Ron Mittelhammer, Interim CAHNRS Dean
Ron Mittelhammer was appointed interim dean on June 1, 2013. In his 35 years at WSU, Mittelhammer, a Cougar Alum, has garnered a reputation for wearing his school spirit on his sleeve. Sometimes it’s on the front of his shirt or his tie, but it’s always there. You will never see him without his favorite fashion accessory—WSU’s logo.
In addition to his unwavering Cougar pride, Mittelhammer brings to CAHNRS a deep commitment to research, discovery, and continuous improvement, as well as a wealth of experience. He works to cultivate and strengthen CAHNRS’ many collaborative relationships with industry and other stakeholders. Internally, his goal is to improve the efficiency and effectiveness of operations while fostering a sense of community and team spirit among faculty, staff, and students.
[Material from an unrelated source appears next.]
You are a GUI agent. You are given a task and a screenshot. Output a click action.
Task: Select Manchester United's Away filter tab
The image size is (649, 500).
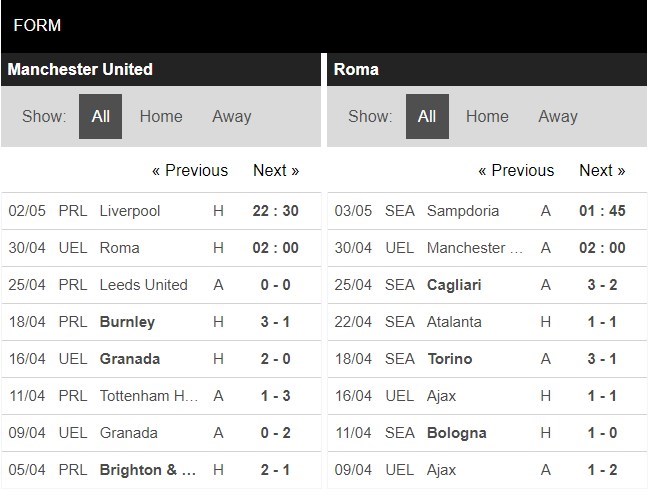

A celebrated graduate-level teacher who has received national and university-wide awards for instruction, Mittelhammer was one of the first professors promoted to the level of Regents Professor, WSU’s highest academic rank, in 2004.
He was instrumental in the design of the School of Economic Sciences and served as its first director from 2004 to 2010.
In addition to three major books on statistics and econometrics, Mittelhammer has authored more than 250 publications and presentations, as well as numerous book chapters.
He has been recognized as a Journal of Econometrics fellow; an Agricultural & Applied Economics Association fellow, president, and past president; and a Distinguished Scholar of the Western Agricultural Economics Association. He is also a member of the Washington State Academy of Sciences.
Mittelhammer earned his bachelor’s and master’s degrees in agricultural economics from Rutgers University (1972, 1974), and his doctorate in agricultural and resource economics from WSU (1978).
Kim Kidwell, Executive Associate Dean, Academic Programs
As an associate dean for academic programs in Washington State University’s College of Agricultural, Human, and Natural Resource Sciences, Dr. Kimberlee Kidwell has guided the college’s efforts to revamp classes to better serve students and their learning environment.
Dr. Kidwell also excels in the classroom where she’s developed and taught one of the most popular classes at WSU, Human Development 205. Using hands-on experience, the course focuses on human behavior and learning skills in communication and leadership. In addition, Dr. Kidwell also served as WSU‘s spring wheat breeder for 15 years, developing more than a dozen successful wheat varieties for Washington state farmers.
Dr. Kidwell has been recognized with numerous honors and awards for her hard work in research, teaching, and leadership. Dr. Kidwell holds Master’s and Ph.D. degrees in plant breeding and plant genetics from the University of Wisconsin-Madison, as well as two bachelor’s degrees in genetics and development and agriculture sciences from the University of Illinois, Urbana-Champaign.
Dr. Koenig joined WSU in 2003 as a faculty member and soil scientist. In 2008, he became chair of the Department of Crop and Soil Sciences, one of the largest departments in CAHNRS.
He became associate dean and director of WSU Extension on September 1, 2012.In this role he is responsible for administering outreach programs in agriculture, natural resources, community and economic development and youth and family areas and Extension’s 700+ employees and over 13,000 volunteers.
As a faculty member and chair, Dr. Koenig taught introductory courses in soil science and led research and extension programs in soil and nutrient management for agricultural systems in eastern Washington.
He led similar programs for agricultural and urban horticulture systems while an extension specialist at Utah State University from 1995-2003. He holds a bachelor’s and a master’s degree from the University of Alaska-Fairbanks and a Ph.D. from WSU.
A native of Dayton, WA., and an alumnus of WSU’s agronomy program-now called crop and soil sciences-Jim Moyer is slated to take up his roles at WSU on May 1, 2013. A renowned plant pathologist, Moyer has focused his research on virology – in particular, the population structure and dynamics of tospoviruses.
He has made contributions to sweet potato pathology and cultivar development, was awarded a patent for fingerprinting ornamental plant cultivars and is involved in numerous national and international activities.
He has served as president of the American Phytopathological Society and is a fellow of that group. He received the Morrison Medal from the U.S. Department of Agriculture-Agricultural Research Service and the Alex Laurie Award from the national floral crop industry for his research contributions.